• **EXTRAIT DE PAGE**
---

EN ROUTE POUR LES MARQUISES
Le 06/08
Nous arrivons à la passe au lever du jour au moment de l'étale,
une sortie tout en douceur...
Nous laissons derrière nous les eaux turquoises du lagon qui
commencent à s'éclairer, et retrouvons le bleu outre mer du large.
Le vent du Sud nous amène une bouffe de fraîcheur et je dois même
mettre un sweat ce matin ! Nous hissons les voiles et pouvons
mettre le régulateur d'allure au 90°. Nous sommes au travers, peu
de houle, vent quelque peu asthmatique...
Nous longeons Raraka, mais pas d'arrêt...
La couverture nuageuse nous précède, nous restons dans son
sillage, bénéficiant ainsi du vent qu'elle crée et de son
orientation providentielle. De temps à autre, de francs rayons
transpercent les cumulus, le paysage retrouve des teintes plus
réjouissantes. Le bateau s'anime de bruits habituels propre aux
navigations : claquements de voiles, grincement, couinements,
clapotis de l'eau sur la coque... Mais le silence des profondeurs et
celle de l'immensité viennent envelopper et atténuer ces bruits.
Dans le cockpit ou sur le pont, on s'imprègne de cette atmosphère
marine, de ses odeurs salines, laissant vagabonder nos esprits sur
les contours arrondis de cette surface infinie.
En fin de journée, les oiseaux tournoient non loin de notre
embarcation, laissant présager un banc de poissons... Effectivement,
quelques instants plus tard, nos lignes s'agitent. Nous relevons
notre première prise : un thon bien joufflu de 7kg, dont les
mains expertes de mon pêcheur se chargent de le tuer et de le
saigner. Sur l'autre ligne : le copain, mais encore plus
balaise ; celui là, est décroché avec soin et libéré. Nous
ne savons pas si nous arriverons à tout manger tellement les filets
sont imposants. Cette chaire rouge et chaude a une odeur forte et
tenace. Il faut dire que nous en avons tellement pêché et mangé
durant nos longues traversées, qu'à présent on en est un peu
écoeuré.

---

• **DONNÉES**
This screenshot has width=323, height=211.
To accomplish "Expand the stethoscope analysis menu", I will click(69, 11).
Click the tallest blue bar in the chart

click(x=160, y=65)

---

• **ACTIONS À MENER**
[1] Répondez à ces questions d'après le récit de navigation vers les Marquises :
(a) À quel moment de la journée le bateau arrive-t-il à la passe ?
(b) Sur quel angle le régulateur d'allure est-il réglé ?
(c) Quel est le poids du thon pris en premier ?
[2] Recopiez sans rien changer un passage du récit de navigation vers les Marquises. Commencez aux mots "La couverture nuageuse" et arrêtez-vous après "cette surface infinie.".

• **RÉPONSES PAR TÂCHE**
[1]
(a) Au lever du jour, au moment de l'étale.
(b) Sur 90°.
(c) 7 kg.

[2]
La couverture nuageuse nous précède, nous restons dans son
sillage, bénéficiant ainsi du vent qu'elle crée et de son
orientation providentielle. De temps à autre, de francs rayons
transpercent les cumulus, le paysage retrouve des teintes plus
réjouissantes. Le bateau s'anime de bruits habituels propre aux
navigations : claquements de voiles, grincement, couinements,
clapotis de l'eau sur la coque... Mais le silence des profondeurs et
celle de l'immensité viennent envelopper et atténuer ces bruits.
Dans le cockpit ou sur le pont, on s'imprègne de cette atmosphère
marine, de ses odeurs salines, laissant vagabonder nos esprits sur
les contours arrondis de cette surface infinie.